=== Exercise materials ===

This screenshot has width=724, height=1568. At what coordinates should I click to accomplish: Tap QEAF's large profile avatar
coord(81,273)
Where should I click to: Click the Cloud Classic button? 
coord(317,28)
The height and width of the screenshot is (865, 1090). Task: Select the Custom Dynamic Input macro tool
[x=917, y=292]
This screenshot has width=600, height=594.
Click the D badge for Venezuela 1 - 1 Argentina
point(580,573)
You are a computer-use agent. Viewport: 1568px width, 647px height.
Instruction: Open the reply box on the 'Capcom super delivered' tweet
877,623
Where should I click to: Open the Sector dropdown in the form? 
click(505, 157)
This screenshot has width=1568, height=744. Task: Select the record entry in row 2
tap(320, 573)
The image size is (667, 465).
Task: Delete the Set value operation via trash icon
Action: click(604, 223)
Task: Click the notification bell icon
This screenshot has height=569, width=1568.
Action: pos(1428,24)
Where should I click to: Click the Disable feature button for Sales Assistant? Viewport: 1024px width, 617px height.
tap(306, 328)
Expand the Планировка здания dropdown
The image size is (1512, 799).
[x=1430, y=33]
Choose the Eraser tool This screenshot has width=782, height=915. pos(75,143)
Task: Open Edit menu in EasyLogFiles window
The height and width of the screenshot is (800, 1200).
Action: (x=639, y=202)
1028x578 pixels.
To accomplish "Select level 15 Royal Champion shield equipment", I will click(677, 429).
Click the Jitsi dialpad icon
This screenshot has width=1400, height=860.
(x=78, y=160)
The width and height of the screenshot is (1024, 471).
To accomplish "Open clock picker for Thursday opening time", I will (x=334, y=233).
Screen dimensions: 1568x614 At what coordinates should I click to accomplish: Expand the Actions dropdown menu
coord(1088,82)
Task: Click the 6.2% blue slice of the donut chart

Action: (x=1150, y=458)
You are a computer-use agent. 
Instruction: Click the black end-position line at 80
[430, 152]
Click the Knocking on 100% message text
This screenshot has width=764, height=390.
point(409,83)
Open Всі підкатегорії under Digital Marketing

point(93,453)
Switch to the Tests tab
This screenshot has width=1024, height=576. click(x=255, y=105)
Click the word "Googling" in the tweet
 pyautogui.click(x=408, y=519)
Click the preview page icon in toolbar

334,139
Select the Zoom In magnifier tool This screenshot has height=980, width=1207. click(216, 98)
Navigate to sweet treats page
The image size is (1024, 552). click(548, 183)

===

● **What is expected**
Retype every one of the stored items above with no changes.

● **Completed task**
This screenshot has width=724, height=1568. At what coordinates should I click to accomplish: Tap QEAF's large profile avatar
coord(81,273)
Where should I click to: Click the Cloud Classic button? 
coord(317,28)
The height and width of the screenshot is (865, 1090). Task: Select the Custom Dynamic Input macro tool
[x=917, y=292]
This screenshot has width=600, height=594.
Click the D badge for Venezuela 1 - 1 Argentina
point(580,573)
You are a computer-use agent. Viewport: 1568px width, 647px height.
Instruction: Open the reply box on the 'Capcom super delivered' tweet
877,623
Where should I click to: Open the Sector dropdown in the form? 
click(505, 157)
This screenshot has width=1568, height=744. Task: Select the record entry in row 2
tap(320, 573)
The image size is (667, 465).
Task: Delete the Set value operation via trash icon
Action: click(604, 223)
Task: Click the notification bell icon
This screenshot has height=569, width=1568.
Action: pos(1428,24)
Where should I click to: Click the Disable feature button for Sales Assistant? Viewport: 1024px width, 617px height.
tap(306, 328)
Expand the Планировка здания dropdown
The image size is (1512, 799).
[x=1430, y=33]
Choose the Eraser tool This screenshot has width=782, height=915. pos(75,143)
Task: Open Edit menu in EasyLogFiles window
The height and width of the screenshot is (800, 1200).
Action: (x=639, y=202)
1028x578 pixels.
To accomplish "Select level 15 Royal Champion shield equipment", I will click(677, 429).
Click the Jitsi dialpad icon
This screenshot has width=1400, height=860.
(x=78, y=160)
The width and height of the screenshot is (1024, 471).
To accomplish "Open clock picker for Thursday opening time", I will (x=334, y=233).
Screen dimensions: 1568x614 At what coordinates should I click to accomplish: Expand the Actions dropdown menu
coord(1088,82)
Task: Click the 6.2% blue slice of the donut chart

Action: (x=1150, y=458)
You are a computer-use agent. 
Instruction: Click the black end-position line at 80
[430, 152]
Click the Knocking on 100% message text
This screenshot has width=764, height=390.
point(409,83)
Open Всі підкатегорії under Digital Marketing

point(93,453)
Switch to the Tests tab
This screenshot has width=1024, height=576. click(x=255, y=105)
Click the word "Googling" in the tweet
 pyautogui.click(x=408, y=519)
Click the preview page icon in toolbar

334,139
Select the Zoom In magnifier tool This screenshot has height=980, width=1207. click(216, 98)
Navigate to sweet treats page
The image size is (1024, 552). click(548, 183)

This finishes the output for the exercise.